Projet food systems : le Bénin mise sur le riz et le maïs pour sauver ses sols
Le Bénin fait face à une crise silencieuse qui menace son avenir économique et alimentaire : l’épuisement accéléré de ses sols agricoles. Face à ce défi, le gouvernement béninois, en partenariat avec des institutions internationales, a lancé une initiative d’envergure pour redonner vie aux terres dégradées et transformer les filières du riz et du maïs d’ici 2030.
Des terres en danger : quand l’agriculture béninoise perd son souffle
Avec 70 % des emplois du pays et 26 % du PIB national reposant sur l’agriculture, le Bénin ne peut se permettre de voir ses sols s’appauvrir. Pourtant, selon les dernières estimations, 38 % du territoire national est désormais classé comme dégradé, réduisant les rendements de moitié dans certaines zones. « Un sol affaibli, c’est une économie fragile », a alerté le Ministre de l’Agriculture, de l’Élevage et de la Pêche, M. Adin Yeton Bloukounon Goubalan, lors du lancement officiel du projet Food Systems à Cotonou.
Les chiffres sont alarmants : plus de 5 millions de Béninois, soit près de 40 % de la population, subissent directement les conséquences de cette dégradation. Perte de fertilité, baisse des récoltes, précarité accrue : le cercle vicieux s’installe, privant les communautés rurales de leurs moyens de subsistance et menaçant la sécurité alimentaire du pays.
Food Systems : une révolution verte pour relancer les filières riz et maïs
Pour briser cette spirale négative, le projet Systèmes alimentaires durables a été conçu comme une réponse globale. Doté d’un budget de plus de 20 millions de dollars, ce programme ambitieux vise à restaurer les terres, moderniser les pratiques agricoles et renforcer les filières du maïs et du riz, deux cultures stratégiques pour le Bénin.
L’approche ne se limite pas à des mesures ponctuelles : elle englobe la révision des politiques publiques, l’adoption de techniques innovantes et l’amélioration de l’accès aux marchés.
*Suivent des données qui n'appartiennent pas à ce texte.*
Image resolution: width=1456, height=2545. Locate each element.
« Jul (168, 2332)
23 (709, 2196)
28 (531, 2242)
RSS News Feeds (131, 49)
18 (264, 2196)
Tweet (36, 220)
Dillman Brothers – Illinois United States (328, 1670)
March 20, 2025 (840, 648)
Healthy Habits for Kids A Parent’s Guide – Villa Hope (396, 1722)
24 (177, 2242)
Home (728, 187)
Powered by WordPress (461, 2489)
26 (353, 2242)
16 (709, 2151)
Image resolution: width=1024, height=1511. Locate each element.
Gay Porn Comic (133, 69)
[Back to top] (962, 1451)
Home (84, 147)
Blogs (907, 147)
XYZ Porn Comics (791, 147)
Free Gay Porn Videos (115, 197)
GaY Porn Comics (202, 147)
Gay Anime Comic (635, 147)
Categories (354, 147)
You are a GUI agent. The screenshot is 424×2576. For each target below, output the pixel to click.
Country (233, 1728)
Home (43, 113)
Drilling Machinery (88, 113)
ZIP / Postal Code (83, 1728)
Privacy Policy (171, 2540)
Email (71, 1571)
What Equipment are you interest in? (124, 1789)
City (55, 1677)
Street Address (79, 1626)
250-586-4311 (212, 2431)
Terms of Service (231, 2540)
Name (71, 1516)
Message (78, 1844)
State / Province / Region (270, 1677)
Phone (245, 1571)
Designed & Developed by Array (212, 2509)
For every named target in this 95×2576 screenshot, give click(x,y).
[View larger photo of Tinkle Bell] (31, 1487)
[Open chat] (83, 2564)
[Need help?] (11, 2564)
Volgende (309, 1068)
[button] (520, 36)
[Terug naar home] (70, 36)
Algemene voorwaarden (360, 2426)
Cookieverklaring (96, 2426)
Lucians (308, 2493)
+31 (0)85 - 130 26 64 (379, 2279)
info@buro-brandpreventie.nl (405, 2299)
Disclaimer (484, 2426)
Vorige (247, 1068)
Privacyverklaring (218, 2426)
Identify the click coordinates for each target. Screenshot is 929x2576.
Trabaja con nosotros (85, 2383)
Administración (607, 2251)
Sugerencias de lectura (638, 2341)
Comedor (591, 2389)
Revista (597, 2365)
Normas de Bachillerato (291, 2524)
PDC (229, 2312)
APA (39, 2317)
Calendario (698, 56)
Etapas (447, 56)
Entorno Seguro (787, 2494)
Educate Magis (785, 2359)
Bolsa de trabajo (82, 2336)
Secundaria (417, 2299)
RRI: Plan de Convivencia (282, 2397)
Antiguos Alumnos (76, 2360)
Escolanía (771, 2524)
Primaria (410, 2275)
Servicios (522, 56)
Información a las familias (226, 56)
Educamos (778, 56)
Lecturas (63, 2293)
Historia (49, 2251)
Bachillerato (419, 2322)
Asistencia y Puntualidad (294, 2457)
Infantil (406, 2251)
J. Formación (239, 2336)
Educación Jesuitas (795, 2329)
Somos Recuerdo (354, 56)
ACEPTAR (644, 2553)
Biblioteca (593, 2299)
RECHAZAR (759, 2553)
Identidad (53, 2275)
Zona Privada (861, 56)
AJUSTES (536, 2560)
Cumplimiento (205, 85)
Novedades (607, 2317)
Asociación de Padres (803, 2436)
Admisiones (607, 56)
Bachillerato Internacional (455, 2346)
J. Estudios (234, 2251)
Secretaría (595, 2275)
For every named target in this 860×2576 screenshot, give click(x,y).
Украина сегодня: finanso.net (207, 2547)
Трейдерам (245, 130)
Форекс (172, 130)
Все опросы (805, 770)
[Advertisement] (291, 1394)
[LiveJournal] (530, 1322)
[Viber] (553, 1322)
L’objectif ? Passer d’un modèle agricole traditionnel, peu productif et souvent néfaste pour l’environnement, à un système intégré, performant et durable.
Un financement tripartite pour des résultats concrets
Le projet s’appuie sur un budget global de 20,7 millions de dollars, réparti entre :
- Une contribution de 5,9 millions de dollars du Fonds pour l’Environnement Mondial,
- Un cofinancement de 14,8 millions de dollars par l’État béninois,
- Des ressources techniques et humaines mobilisées localement.
Les actions se concentreront dans cinq communes stratégiques : Karimama, Malanville, Glazoué, Kétou et Les Aguégués. À terme, le projet prévoit de restaurer 20 000 hectares de terres dégradées et de promouvoir des pratiques durables sur plus de 114 900 hectares.
Des retombées majeures pour les producteurs et les régions ciblées
Les bénéficiaires directs du projet seront 36 000 producteurs, dont les revenus pourraient être significativement améliorés grâce à des rendements plus élevés et une meilleure valorisation de leurs cultures. À plus grande échelle, près de 356 000 personnes dans les zones concernées devraient profiter des retombées économiques et sociales de l’initiative.
Pourtant, les responsables du projet restent prudents : « La technologie et les financements sont essentiels, mais sans l’adhésion des agriculteurs et une mise en œuvre rigoureuse, les résultats pourraient être décevants », a souligné M. Paul-Henri Zoéwindé Bouda, Représentant résident de la FAO au Bénin. La réussite dépendra donc d’une collaboration étroite entre les acteurs locaux, les institutions et les bénéficiaires.
Un modèle pour l’Afrique de l’Ouest ?
Si les objectifs sont atteints d’ici 2030, le Bénin pourrait non seulement sécuriser ses approvisionnements en riz et maïs, mais aussi devenir un exemple de transition écologique pour toute la sous-région. En restaurant la fertilité des sols et en modernisant ses filières agricoles, le pays pourrait ainsi renforcer son autonomie alimentaire et inspirer d’autres nations africaines confrontées aux mêmes défis.